The Option is a non-qualified stock option (“NQSO”), which means it is not intended to qualify as an “incentive stock option” under Section 422 of the Internal Revenue Code of 1986, as amended (the “Code”).
B. Vesting and Expiration Dates.
1. | The Option will vest according to the Exercise Provisions listed in Section I. If the Optionee’s service with the Company and any of its Affiliates terminates before the Expiration Date for a reason other than his death or Disability, the Optionee will forfeit any portion of the Shares that have not yet then vested as of the date of termination. At the discretion of the Compensation Committee of the Company’s Board of Directors, all or any portion of the unvested Restricted Shares may become vested upon the Participant’s death or Permanent and Total Disability. |
Notwithstanding the foregoing, the Shares subject to the Option may otherwise become exercisable in accordance with subparagraph 2 of this paragraph B.

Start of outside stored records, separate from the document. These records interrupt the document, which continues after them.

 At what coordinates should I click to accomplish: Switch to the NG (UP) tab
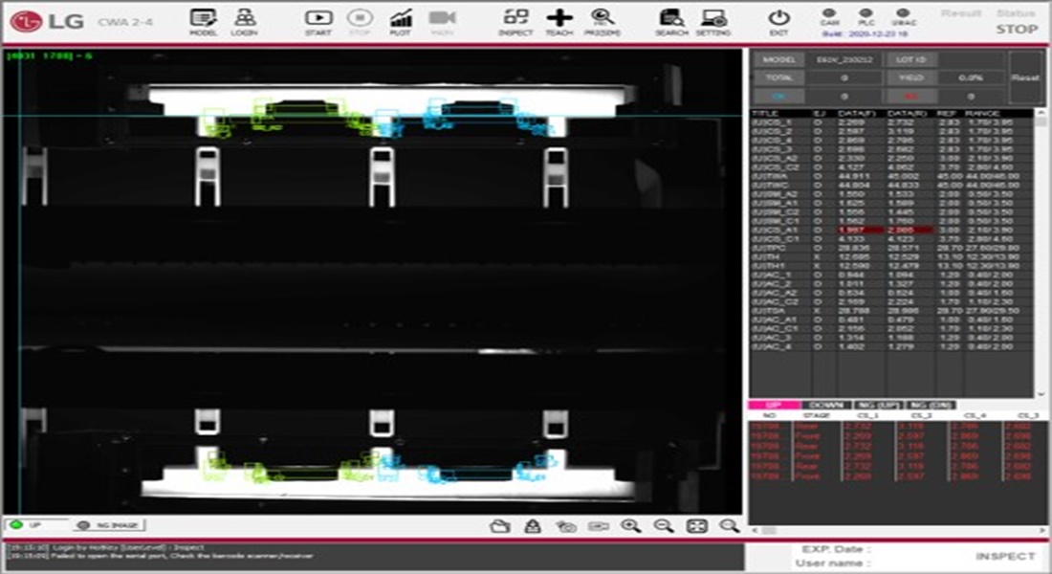click(x=876, y=405)
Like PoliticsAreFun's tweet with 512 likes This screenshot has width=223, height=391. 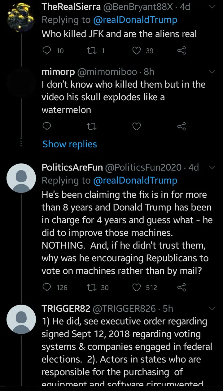pyautogui.click(x=137, y=288)
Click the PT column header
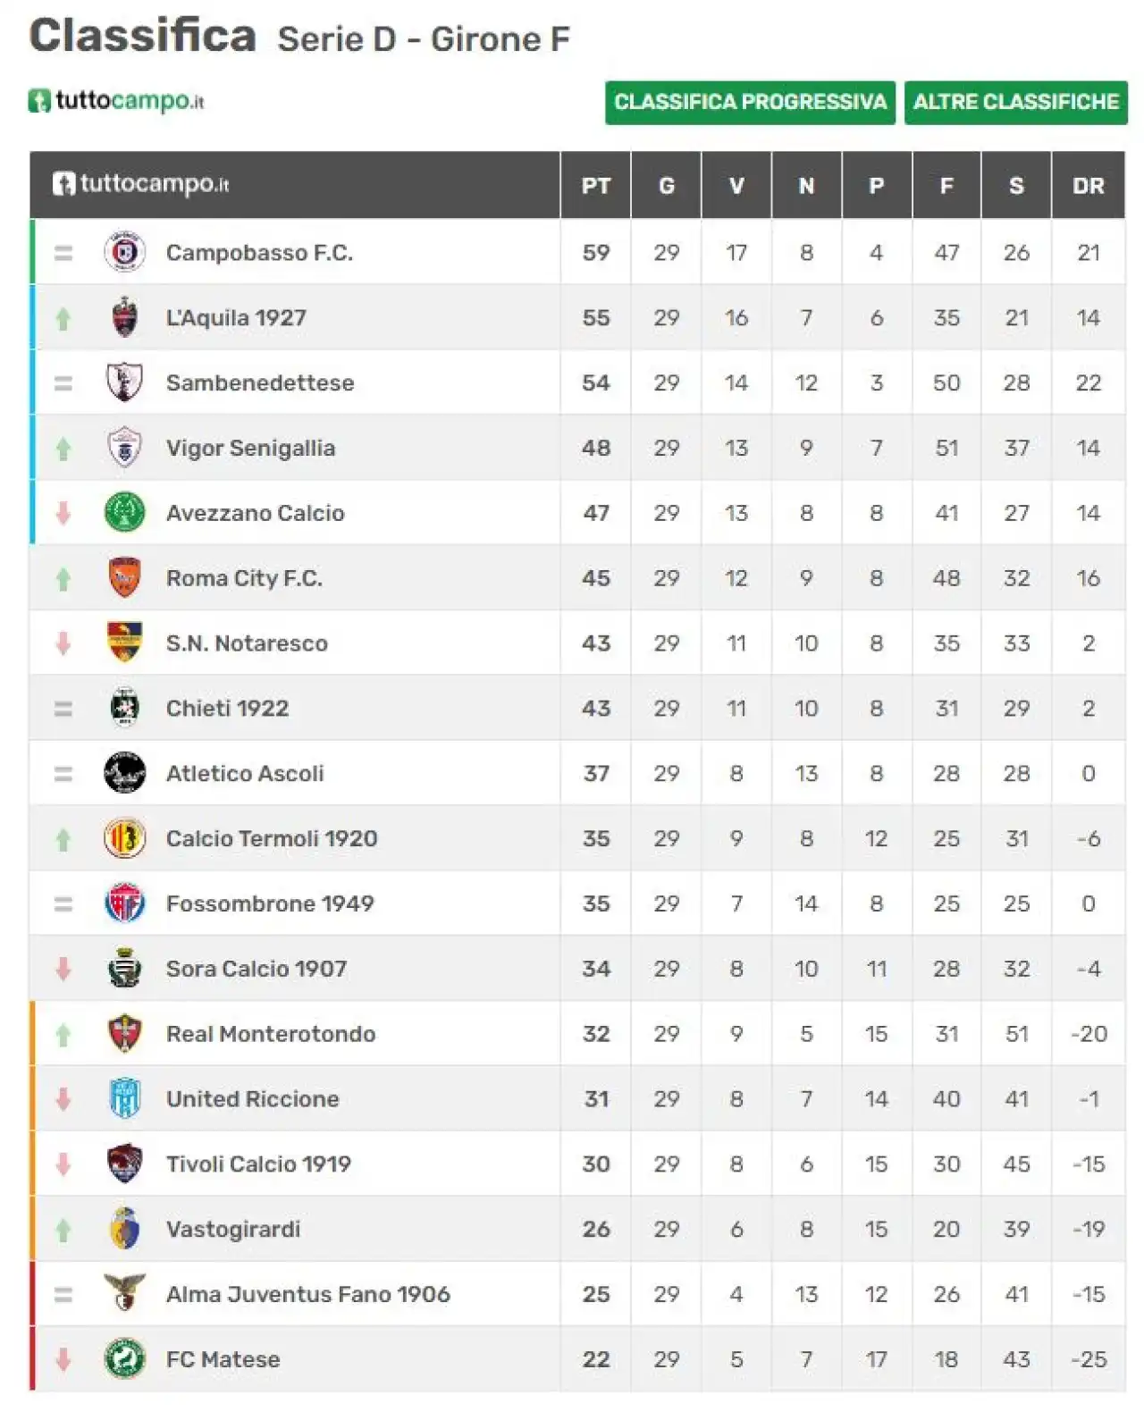This screenshot has height=1420, width=1144. click(x=596, y=186)
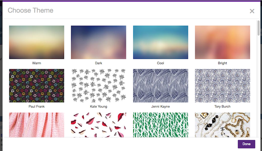
Task: Click the Tory Burch label text
Action: [x=223, y=106]
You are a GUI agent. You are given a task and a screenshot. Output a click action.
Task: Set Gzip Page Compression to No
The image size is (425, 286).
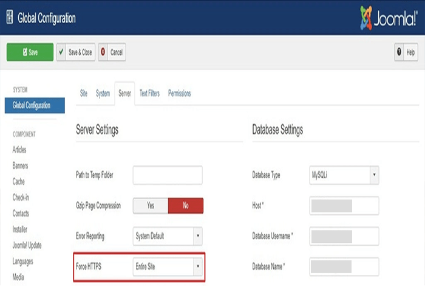(185, 206)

2. | If the Optionee’s employment with or service to the Company ceases for any reason other than death, disability or termination for “cause”, the Optionee shall be permitted to exercise any Option, to the extent it was exercisable on the date of such cessation, but only within three months of such cessation, or, if earlier, within the originally prescribed term of the Option as shown in Section I above; provided, however, that if the Optionee dies or becomes disabled within the three month period after the termination of employment or service, or, if earlier, within the originally prescribed term of the Option, the Optionee or the Optionee’s estate or personal representative may exercise the Option within 12 months after the date of the Optionee’s death or disability, but in no event beyond the originally prescribed term of the Option. |
3. | [If a “Change in Control” as defined in the 2005 Long-Term Incentive Plan occurs before [final vesting date], any unvested portion of the Award will immediately become fully vested and exercisable.] |
C. Exercise of Option. The Option may be exercised in whole or in part by following the procedures set forth in Section II of the Plan.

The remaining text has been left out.